• Brief a
Reproduce the records below with "Image resolution" replaced by "Screenshot dimensions", keeping everything else the same.

• Document text

# Navarre Beach Pier Pompano



## Choice (Mar 31, 2010)

Family and I headed out to the Navarre Beach Pier yesterday afternoon, finally got there about 5:30.

I have not fished the Navarre Pier since I was a teenager (too many years ago to count). 

We were fishing for Pompano with fresh dead shrimp (thanks to staff at Half Hitch Tackle who picked the dead ones out of their live tank for us). I have to admit that I have never caught a pompano before !

Well trying to make a long story short I caught my first one after about thirty minutes. I was one happy camper  . . . my first pomp

Then the baby sharks started biting, between my son-in-law and I we must have caught 8-10 of them (18" - 22") my son-in-law caught a baby blacktip.

To finish this silly rant I finally caught another pomp about 7:45.

By 8:30 It was starting to get cool for the the baby (his first fishing trip @ 3 1/2 months old) we decided to call it a nite.

Tally - 2 pomps, several baby sharks, 5 catfish = a GREAT time with the family, (wife, daughter, my son-in-law, and grandson)


----------



## FishHard2009 (Dec 3, 2009)

Nice work, congrats on your first and second pompano!!


----------



## esburrell (Apr 9, 2010)

Yep any trip w/ a pomp is a good one in my book


----------



## Choice (Mar 31, 2010)

Thanks . . . .


----------



## 251Hooksalot (Mar 30, 2010)

Its always nice when you catch some nice pomps!


----------



## Nopierpressure (Jul 27, 2010)

Fishin + Family Time = AWESOME!!

Congrats on the Pomps!


----------



## t65k3 (Jun 17, 2009)

I am heading there this weekend, too.... Hope something's biting....


----------

• Record extracts
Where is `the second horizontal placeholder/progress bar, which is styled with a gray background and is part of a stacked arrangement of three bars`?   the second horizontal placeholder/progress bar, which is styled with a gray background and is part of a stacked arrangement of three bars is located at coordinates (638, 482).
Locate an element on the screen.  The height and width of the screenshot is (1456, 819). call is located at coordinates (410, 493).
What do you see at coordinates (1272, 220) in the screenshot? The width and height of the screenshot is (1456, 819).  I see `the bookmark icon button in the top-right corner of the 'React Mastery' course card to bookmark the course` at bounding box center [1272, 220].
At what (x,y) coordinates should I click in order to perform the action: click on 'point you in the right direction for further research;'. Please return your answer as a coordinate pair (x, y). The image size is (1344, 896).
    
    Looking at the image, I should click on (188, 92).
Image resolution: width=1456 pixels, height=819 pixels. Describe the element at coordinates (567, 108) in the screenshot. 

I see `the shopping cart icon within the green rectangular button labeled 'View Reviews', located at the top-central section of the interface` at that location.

• Brief b
Copy verbatim the part of the Navarre Beach Pier pompano thread starting with "To finish this" and going on through "son-in-law, and grandson)".

• Correct output a
Where is `the second horizontal placeholder/progress bar, which is styled with a gray background and is part of a stacked arrangement of three bars`?   the second horizontal placeholder/progress bar, which is styled with a gray background and is part of a stacked arrangement of three bars is located at coordinates (638, 482).
Locate an element on the screen.  The height and width of the screenshot is (1456, 819). call is located at coordinates (410, 493).
What do you see at coordinates (1272, 220) in the screenshot? The width and height of the screenshot is (1456, 819).  I see `the bookmark icon button in the top-right corner of the 'React Mastery' course card to bookmark the course` at bounding box center [1272, 220].
At what (x,y) coordinates should I click in order to perform the action: click on 'point you in the right direction for further research;'. Please return your answer as a coordinate pair (x, y). The image size is (1344, 896).
    
    Looking at the image, I should click on (188, 92).
Screenshot dimensions: width=1456 pixels, height=819 pixels. Describe the element at coordinates (567, 108) in the screenshot. 

I see `the shopping cart icon within the green rectangular button labeled 'View Reviews', located at the top-central section of the interface` at that location.

• Correct output b
To finish this silly rant I finally caught another pomp about 7:45.

By 8:30 It was starting to get cool for the the baby (his first fishing trip @ 3 1/2 months old) we decided to call it a nite.

Tally - 2 pomps, several baby sharks, 5 catfish = a GREAT time with the family, (wife, daughter, my son-in-law, and grandson)